WHAT TO DO.
Find every line below where the string "each" shows up, and copy those lines.

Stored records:
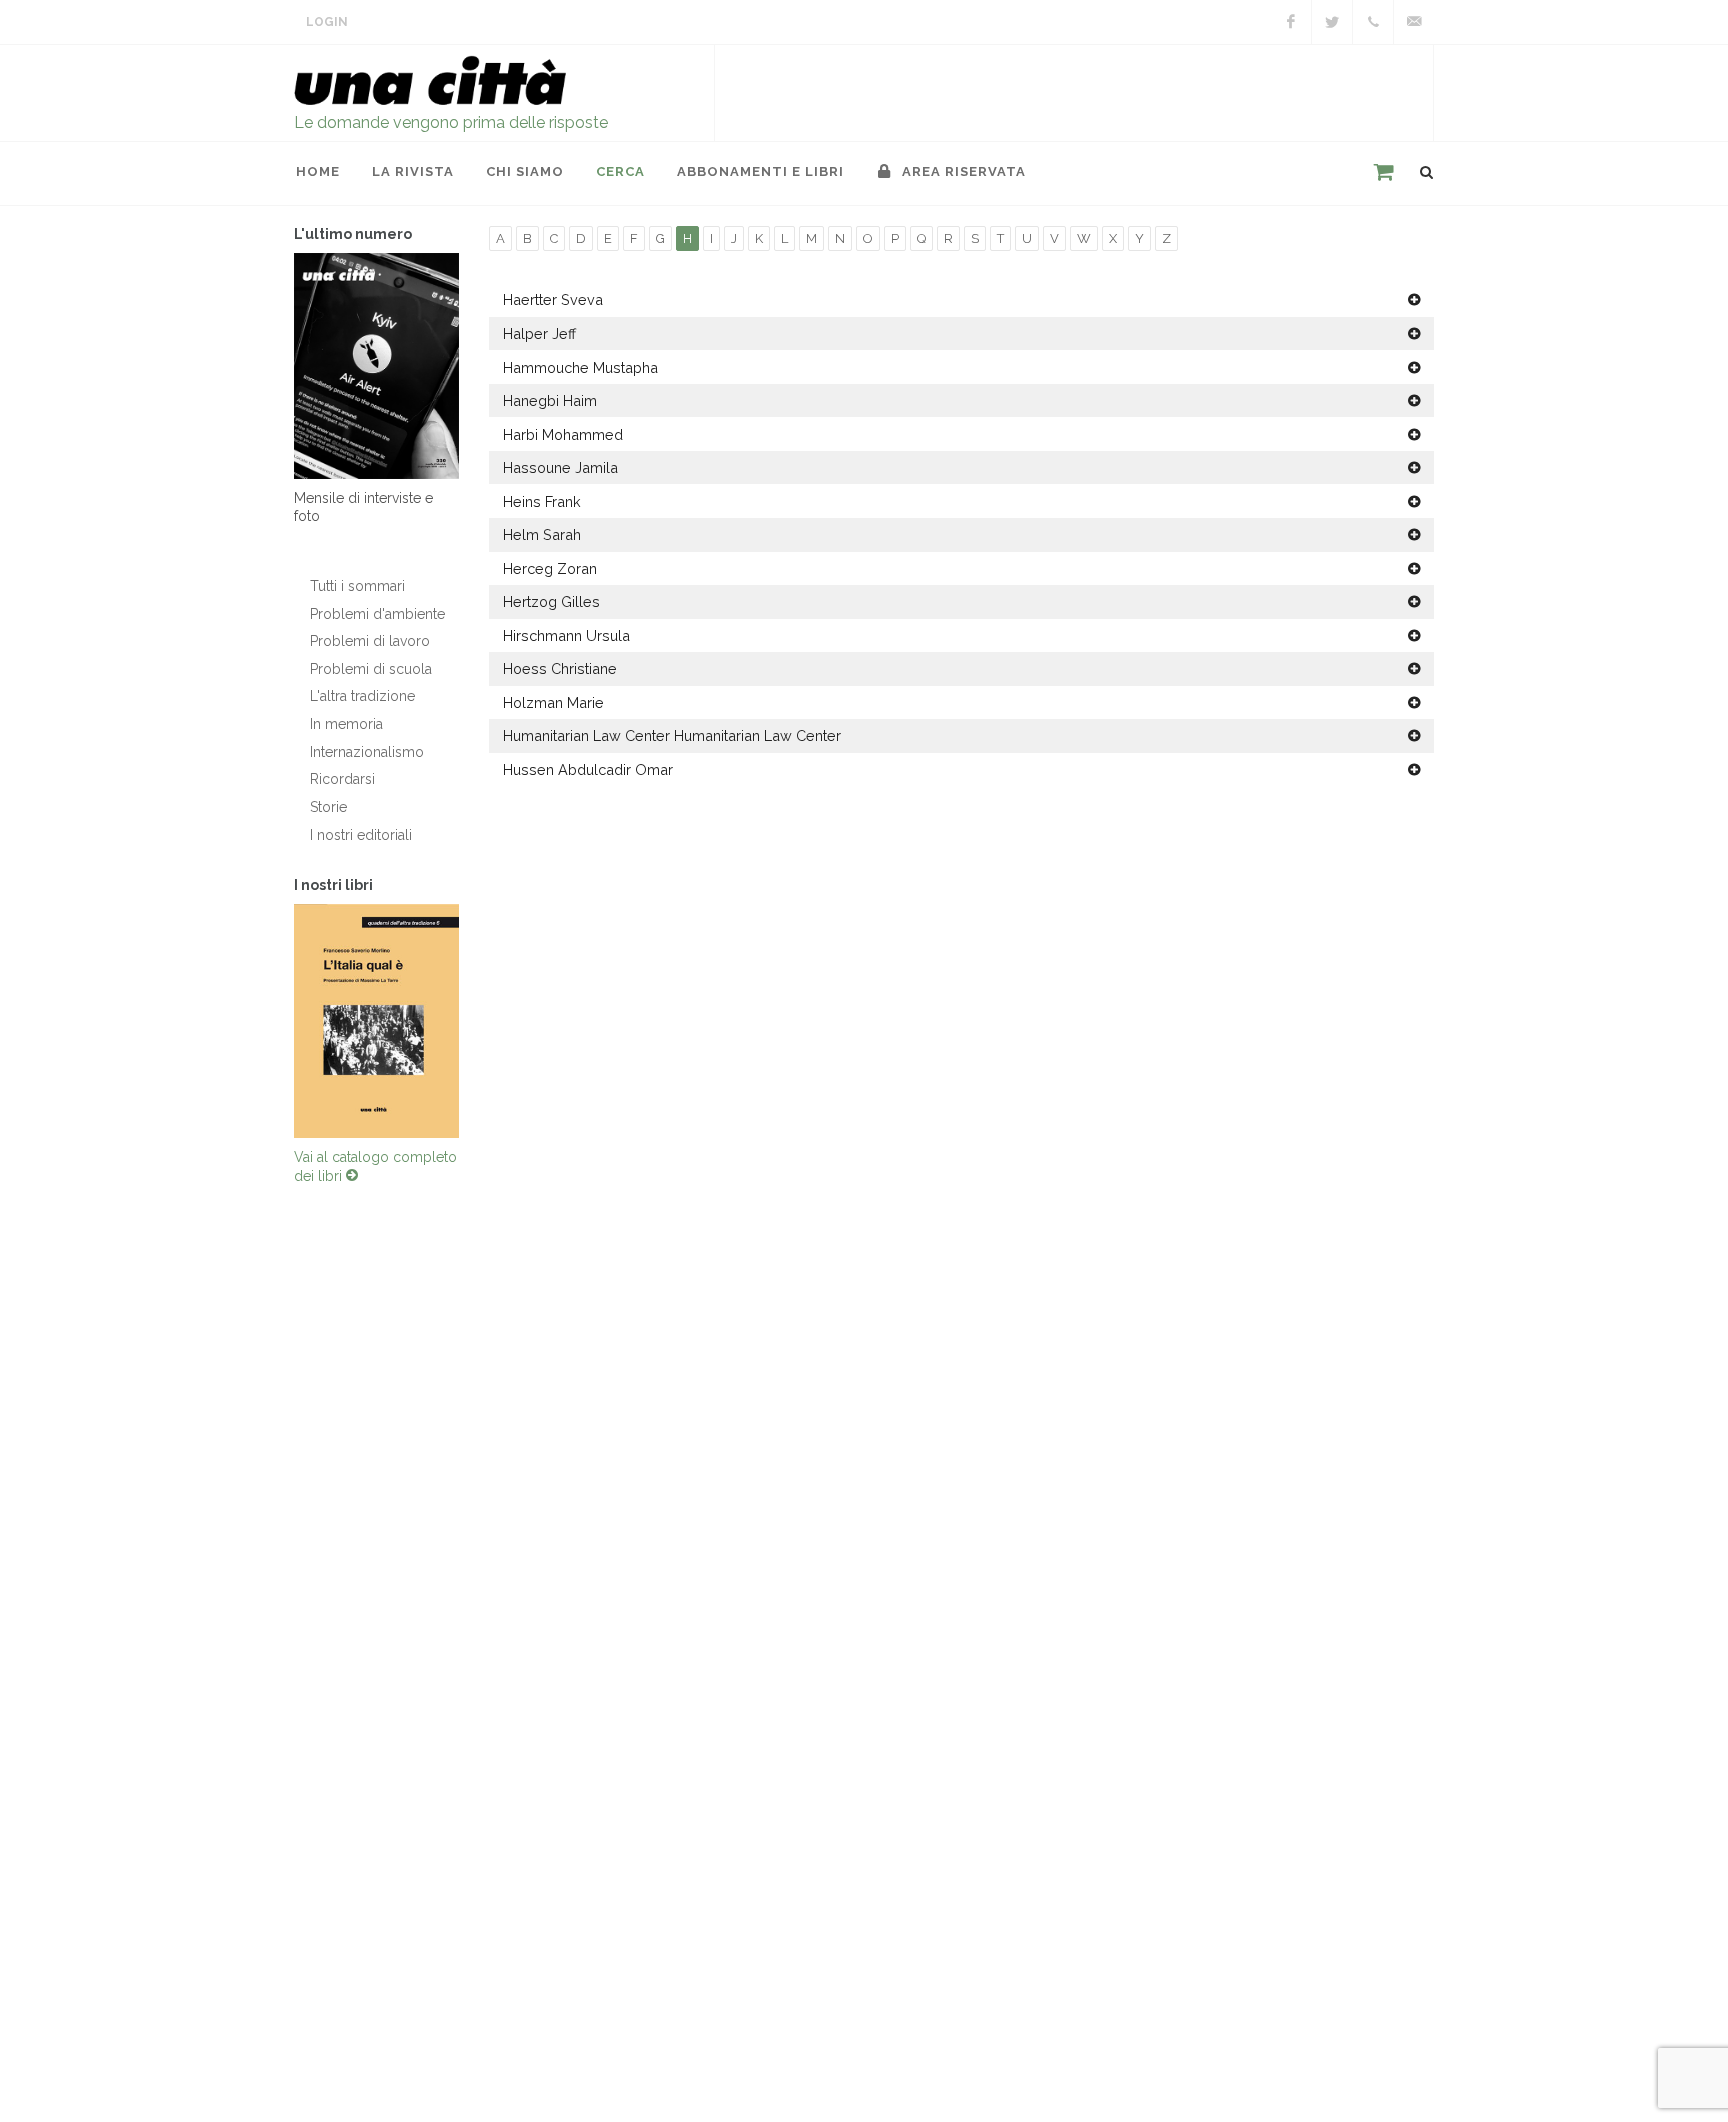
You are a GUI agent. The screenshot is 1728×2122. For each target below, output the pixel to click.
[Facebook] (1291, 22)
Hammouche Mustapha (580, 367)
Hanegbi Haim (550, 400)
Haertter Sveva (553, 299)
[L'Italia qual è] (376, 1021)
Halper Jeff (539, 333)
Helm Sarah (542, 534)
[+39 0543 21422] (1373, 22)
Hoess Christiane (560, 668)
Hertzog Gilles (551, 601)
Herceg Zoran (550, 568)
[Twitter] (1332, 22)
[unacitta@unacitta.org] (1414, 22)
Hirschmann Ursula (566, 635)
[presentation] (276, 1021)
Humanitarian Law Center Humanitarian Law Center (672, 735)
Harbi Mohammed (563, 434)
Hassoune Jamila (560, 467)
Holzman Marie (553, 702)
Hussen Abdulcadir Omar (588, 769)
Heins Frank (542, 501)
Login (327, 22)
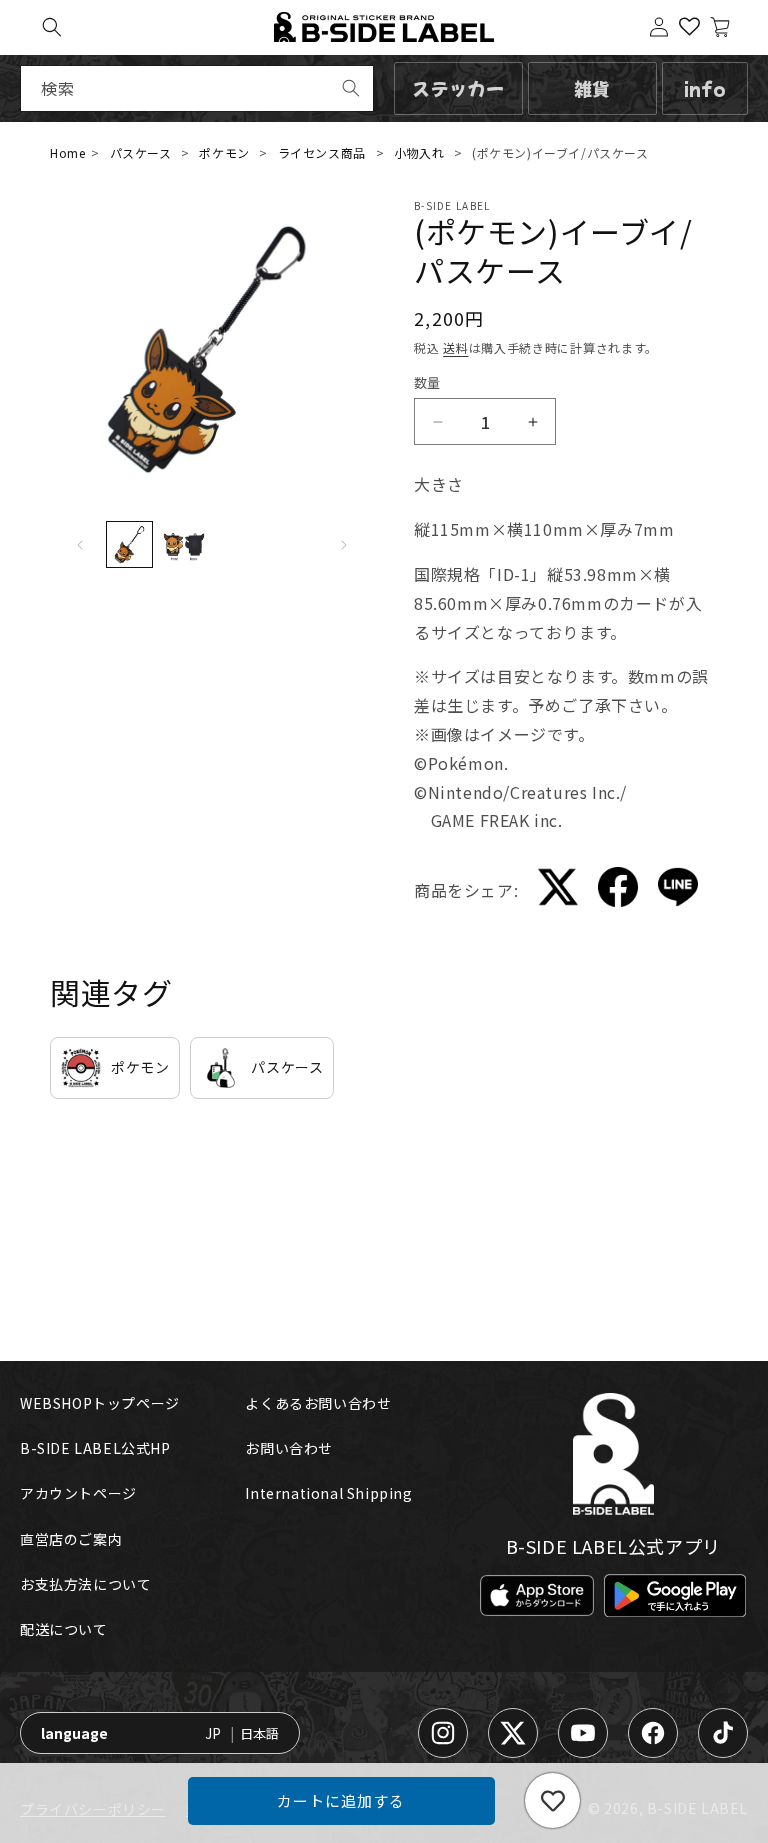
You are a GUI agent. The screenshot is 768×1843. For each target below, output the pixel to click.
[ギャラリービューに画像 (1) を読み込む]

REPLY.
You are a GUI agent. The screenshot is 1728×2122. For each target below, output the pixel to click.
You are a GUI agent. The screenshot is 768×1843. For each target below, output the pixel to click.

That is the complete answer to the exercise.